(Screenshot grounding data)
=== Begin Enclosure ===
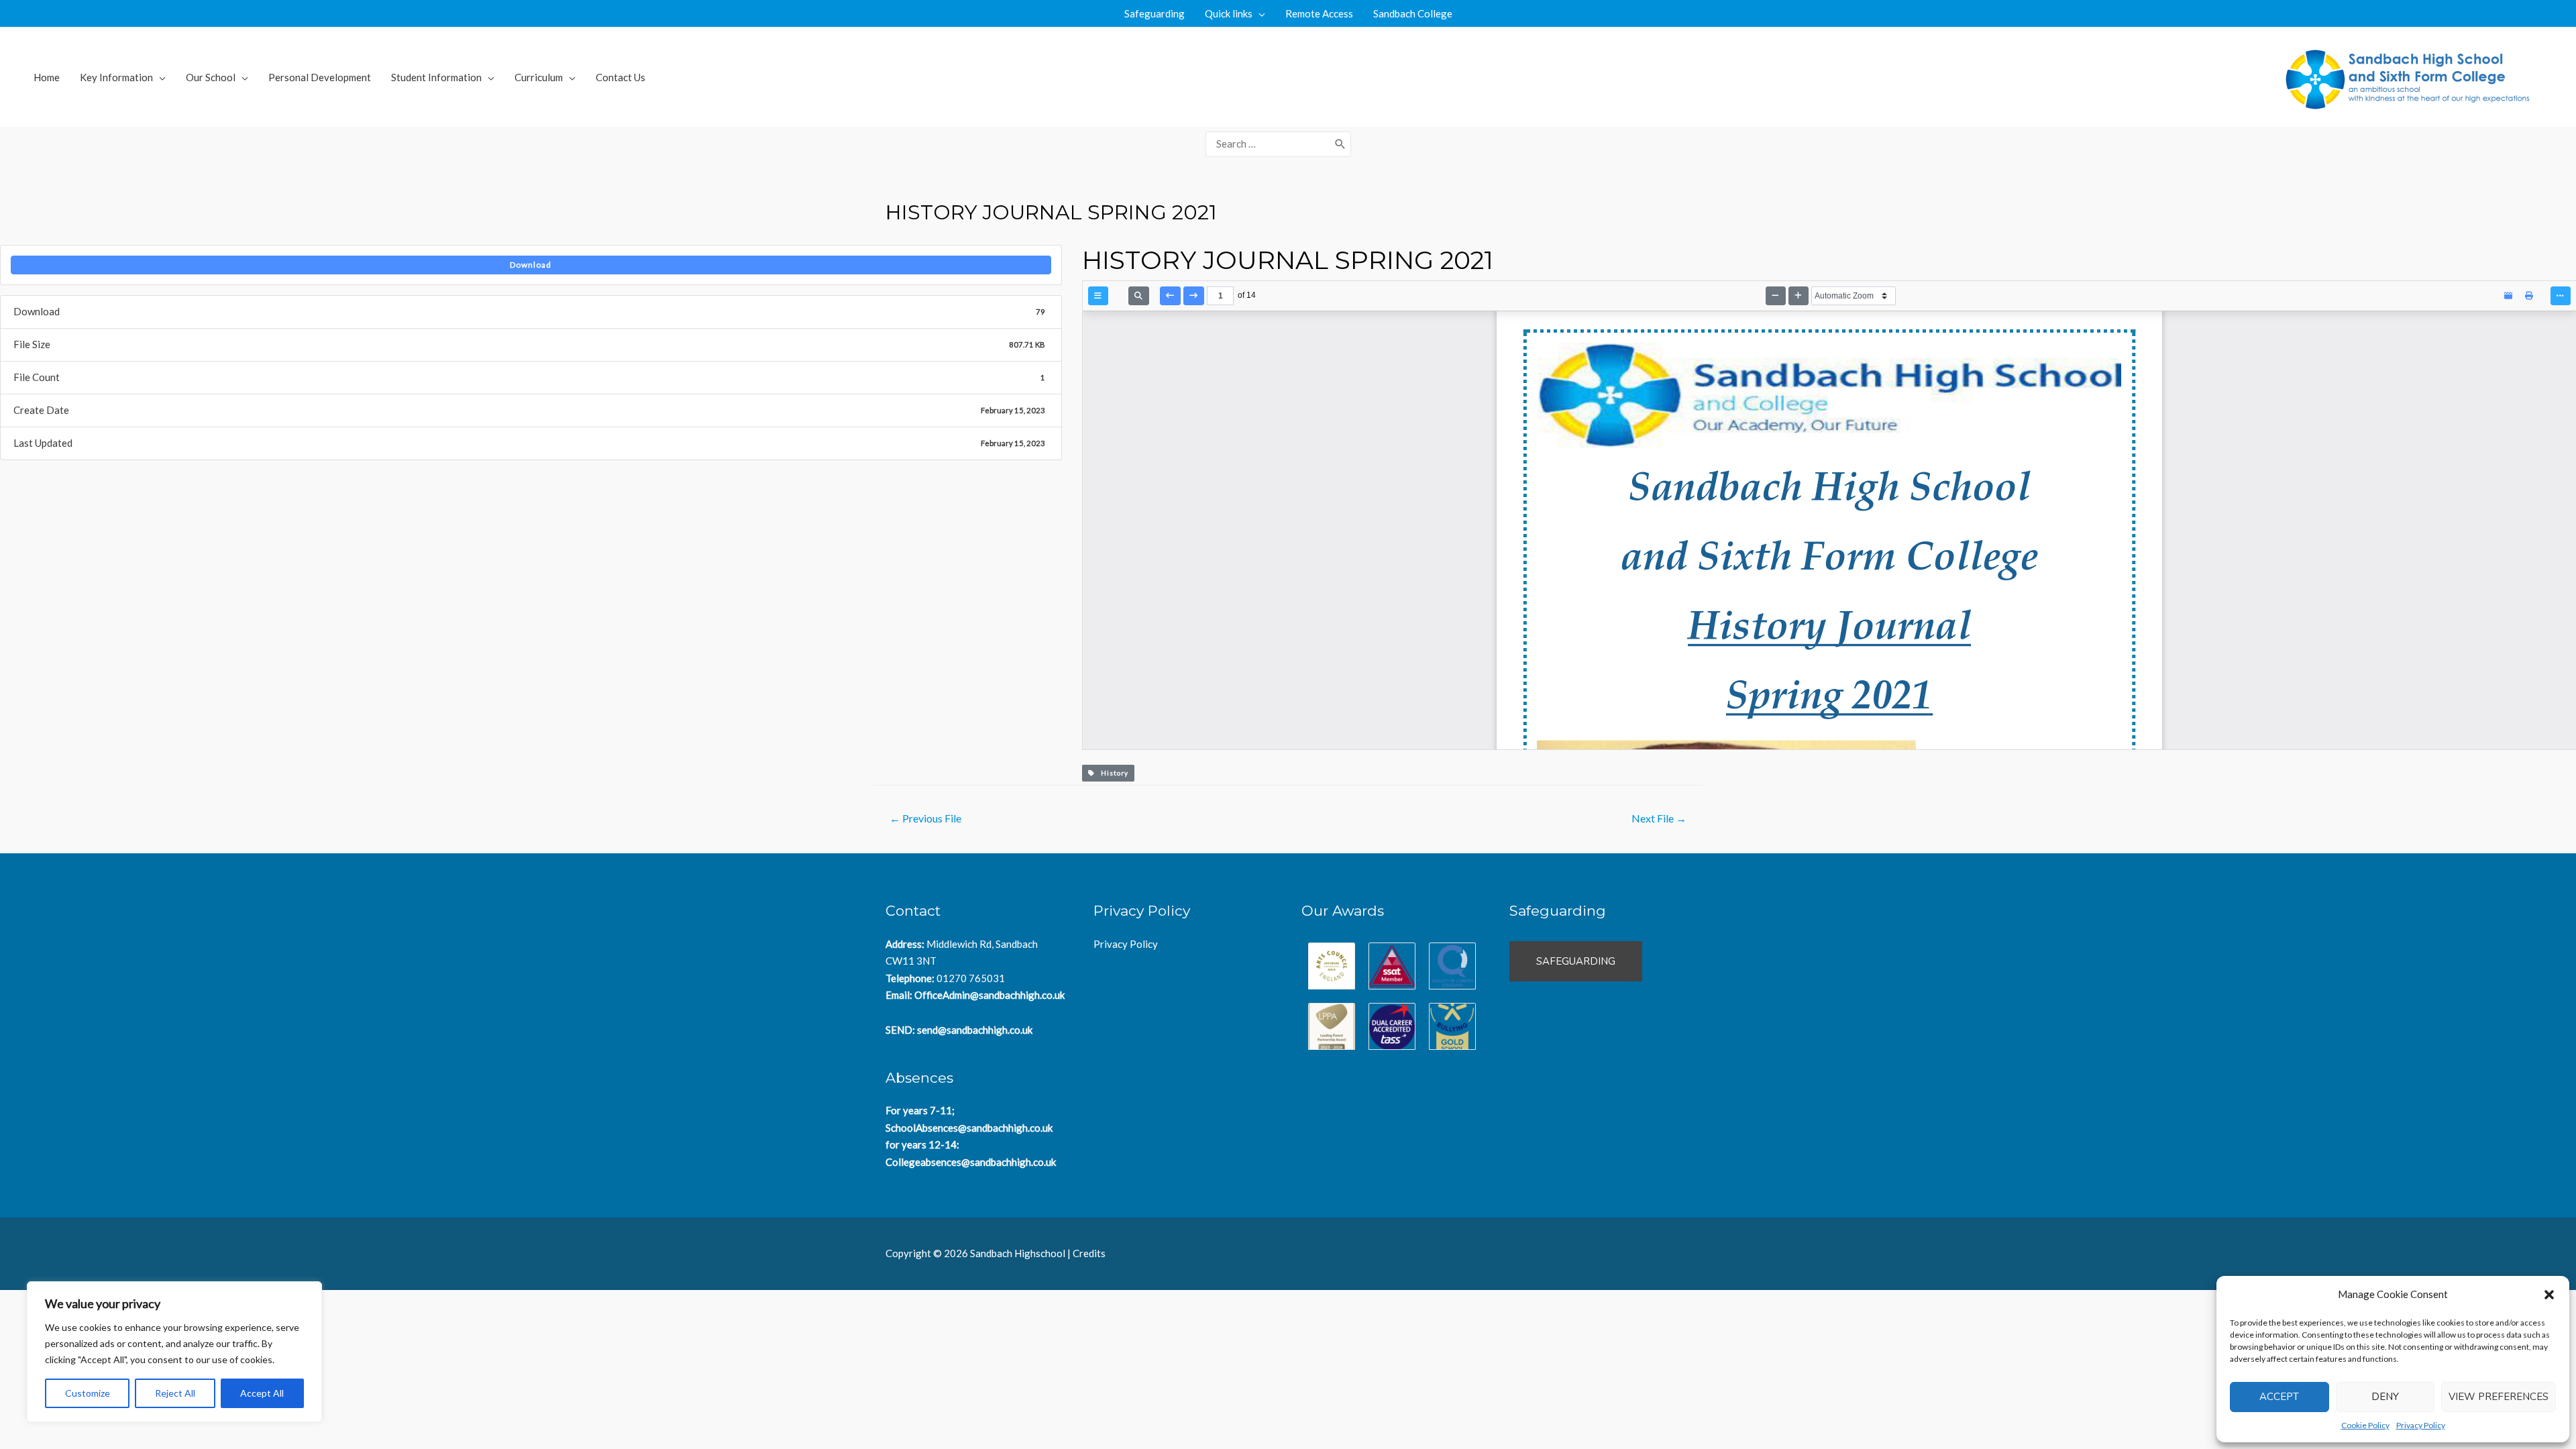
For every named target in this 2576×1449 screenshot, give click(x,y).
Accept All (262, 1393)
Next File (1658, 818)
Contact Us (620, 77)
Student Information (436, 77)
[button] (2549, 1294)
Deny (2385, 1396)
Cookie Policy (2365, 1425)
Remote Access (1319, 13)
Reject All (175, 1393)
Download (530, 265)
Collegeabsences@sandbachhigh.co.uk (970, 1162)
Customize (87, 1393)
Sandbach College (1412, 13)
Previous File (925, 818)
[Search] (1340, 144)
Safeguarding (1154, 13)
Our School (210, 77)
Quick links (1228, 13)
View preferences (2498, 1396)
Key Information (116, 77)
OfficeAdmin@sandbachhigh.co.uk (989, 995)
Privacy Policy (2420, 1425)
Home (47, 77)
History (1111, 773)
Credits (1089, 1253)
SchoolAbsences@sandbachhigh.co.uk (969, 1128)
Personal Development (319, 77)
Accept (2279, 1396)
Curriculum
=== End Enclosure ===
WHAT IS BEING ASKED
Write out only what runs from the line holding "Quick links (1228, 13)" through the last line of the records, exactly as shown.

ANSWER FOR THIS EXERCISE
Quick links (1228, 13)
View preferences (2498, 1396)
Key Information (116, 77)
OfficeAdmin@sandbachhigh.co.uk (989, 995)
Privacy Policy (2420, 1425)
Home (47, 77)
History (1111, 773)
Credits (1089, 1253)
SchoolAbsences@sandbachhigh.co.uk (969, 1128)
Personal Development (319, 77)
Accept (2279, 1396)
Curriculum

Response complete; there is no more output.